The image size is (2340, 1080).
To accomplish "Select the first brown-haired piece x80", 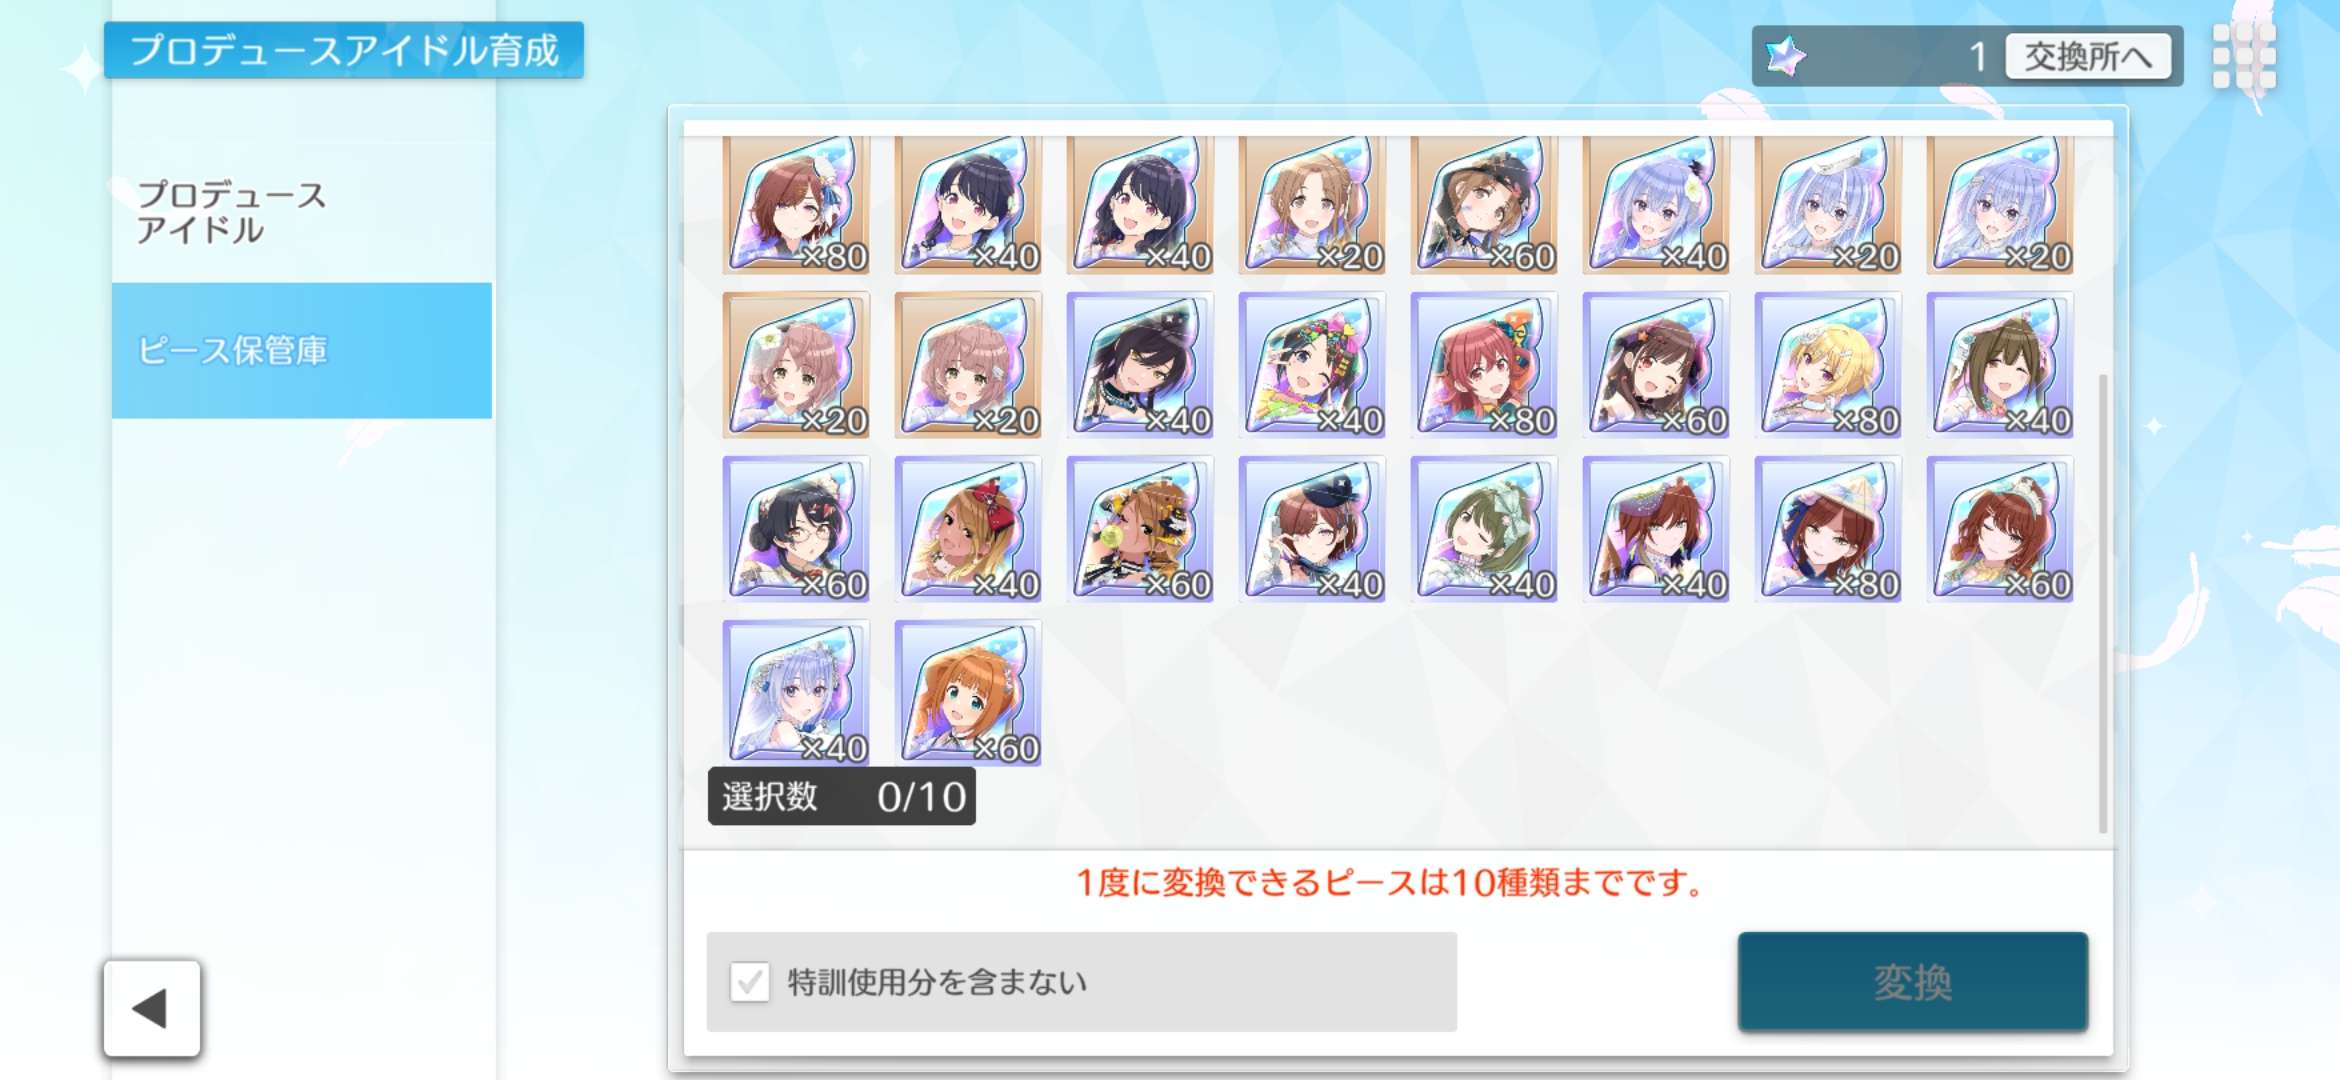I will 796,205.
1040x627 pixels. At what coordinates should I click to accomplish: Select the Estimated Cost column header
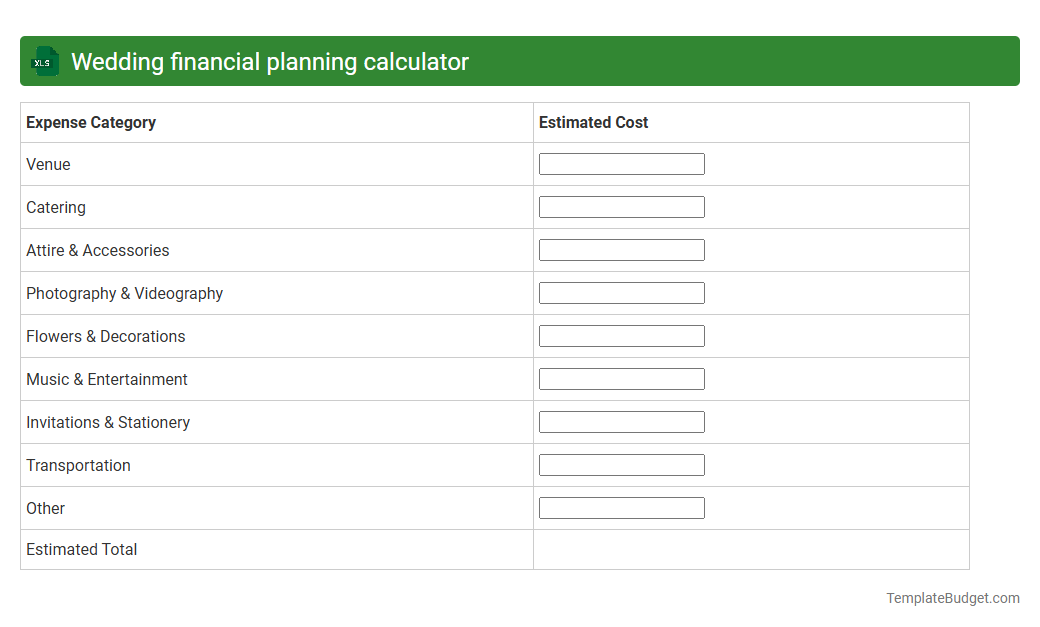tap(593, 122)
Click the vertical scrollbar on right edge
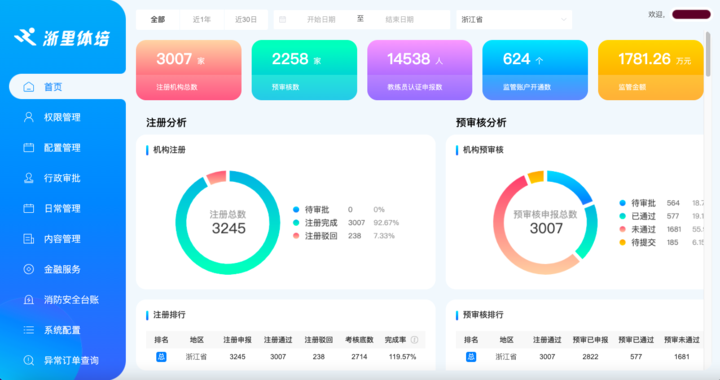The image size is (720, 380). [x=708, y=54]

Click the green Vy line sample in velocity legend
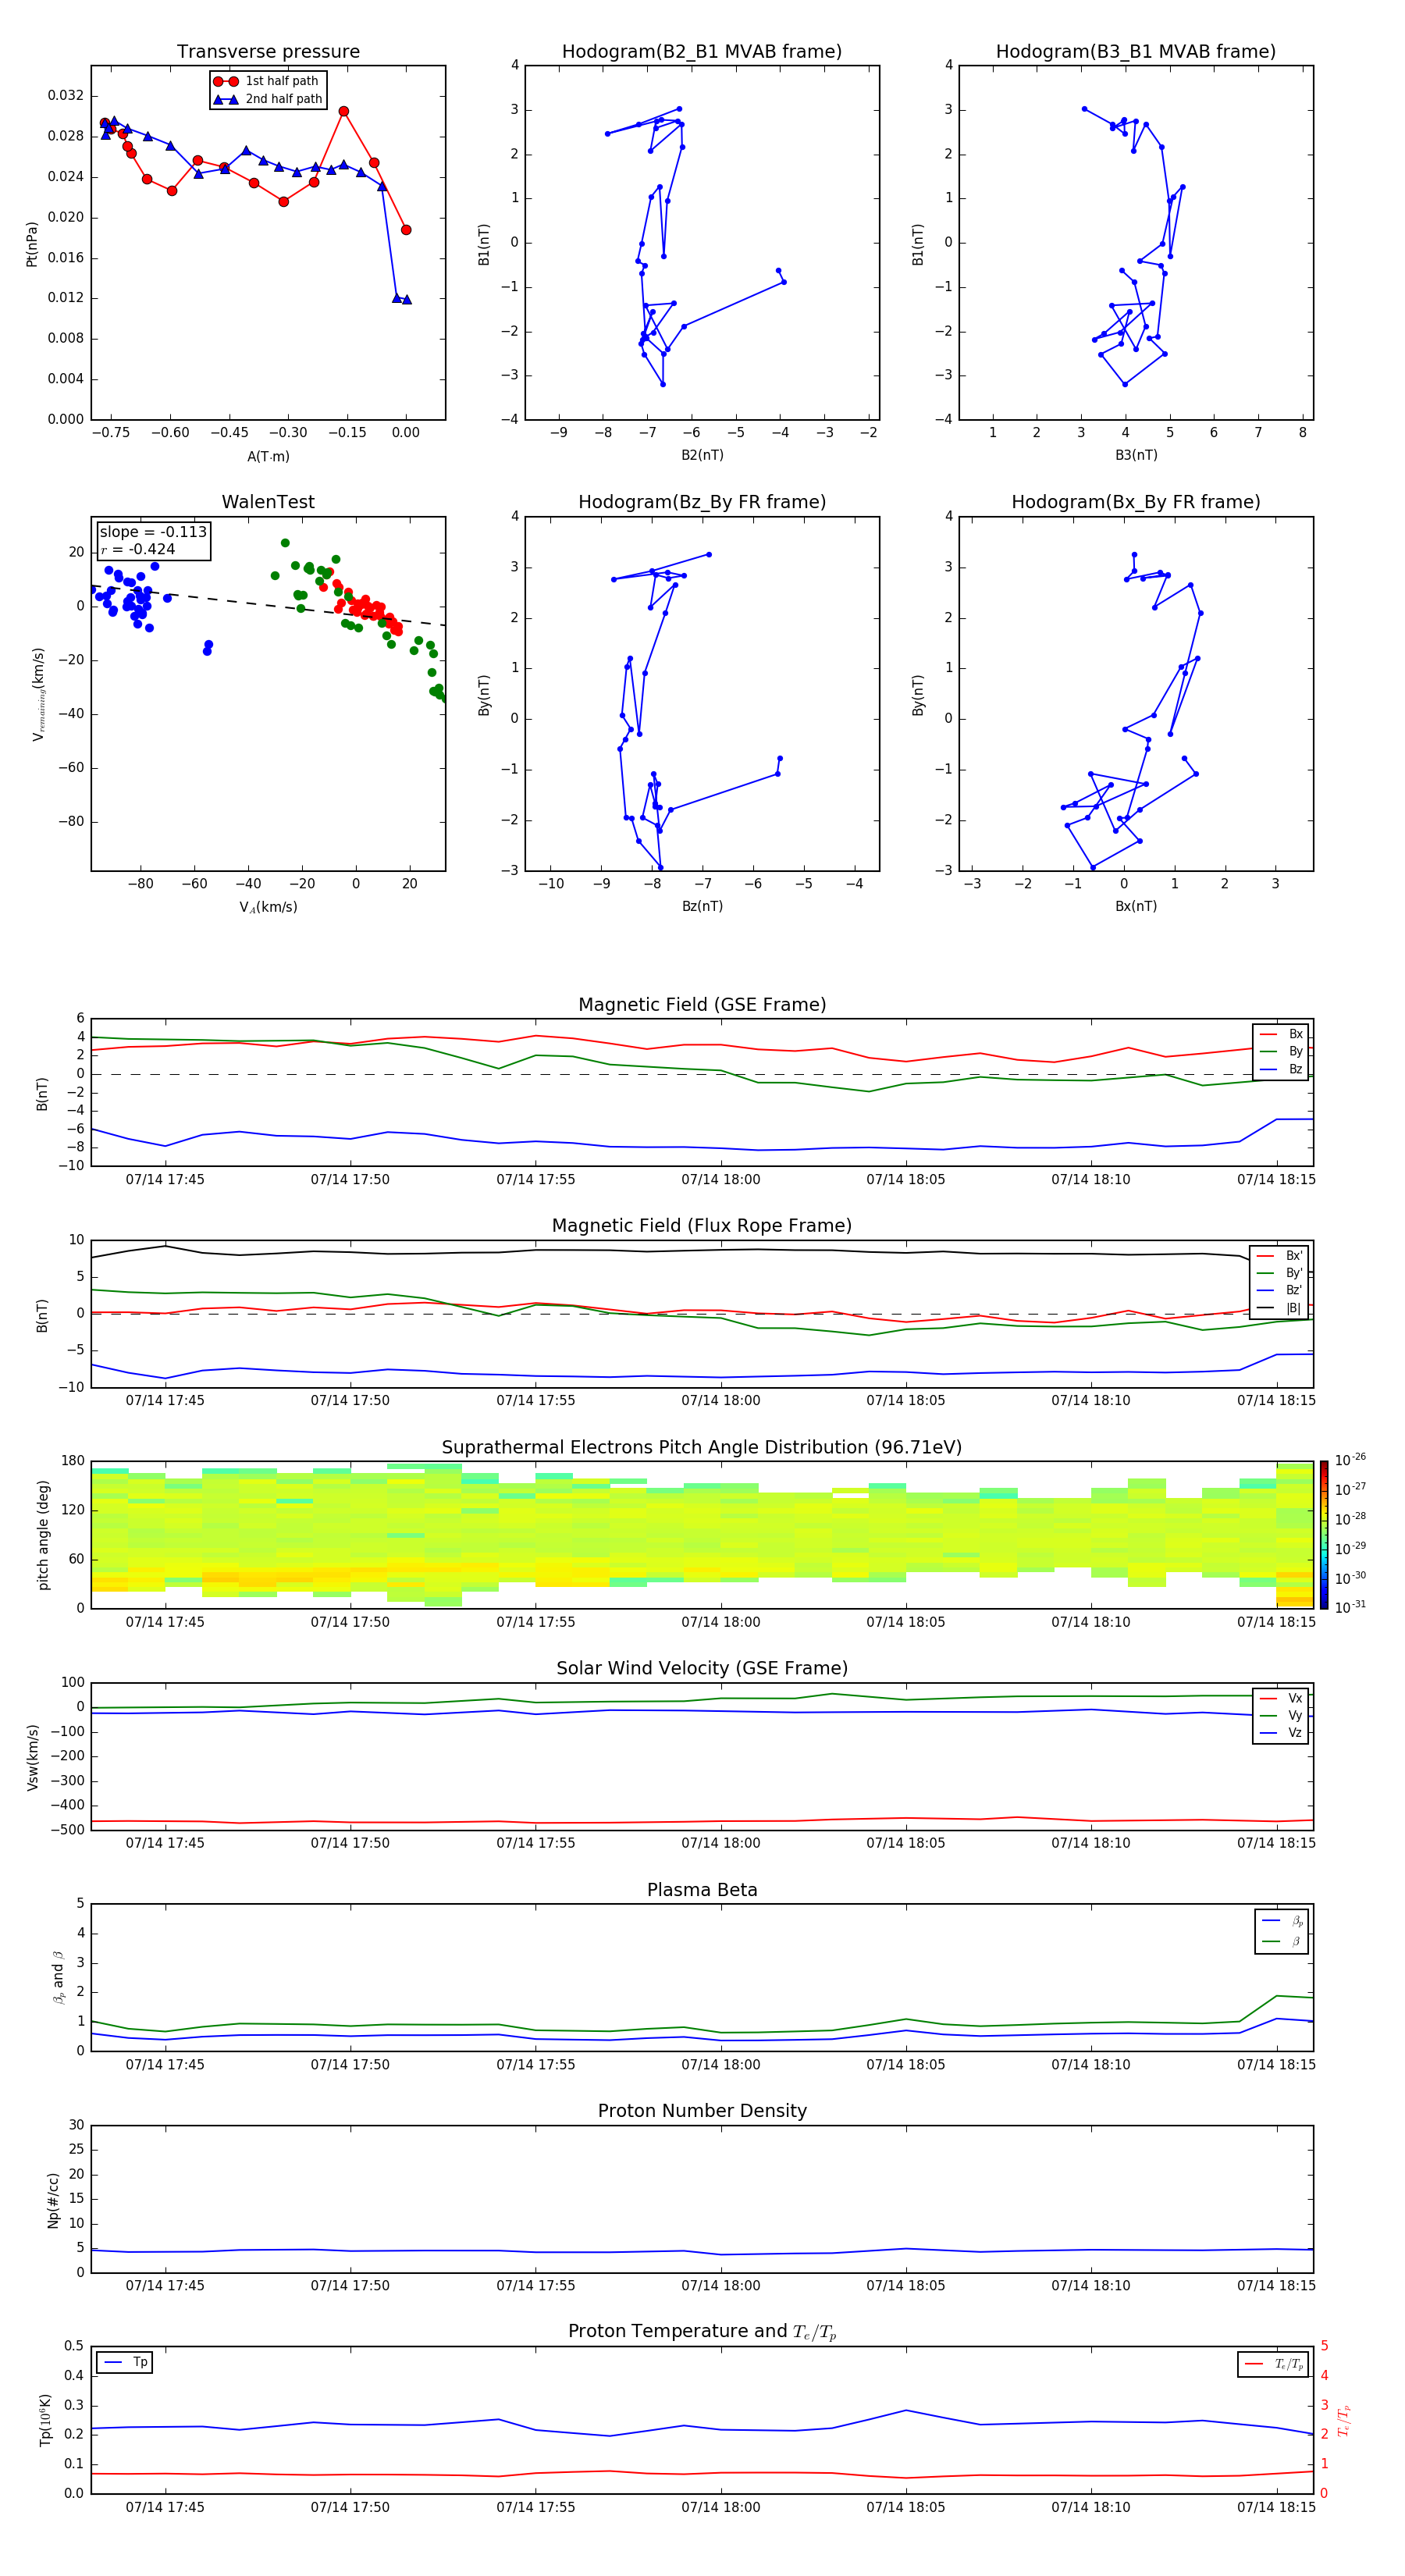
————————
Beginning with the line that holds "Click the vertical scrollbar on right edge", output each line to the end of the material above, exactly, omitting the pictures.

▸ **RESULT OF THE EXERCISE**:
Click the vertical scrollbar on right edge
The image size is (720, 380). [x=708, y=54]

Click the green Vy line sample in velocity legend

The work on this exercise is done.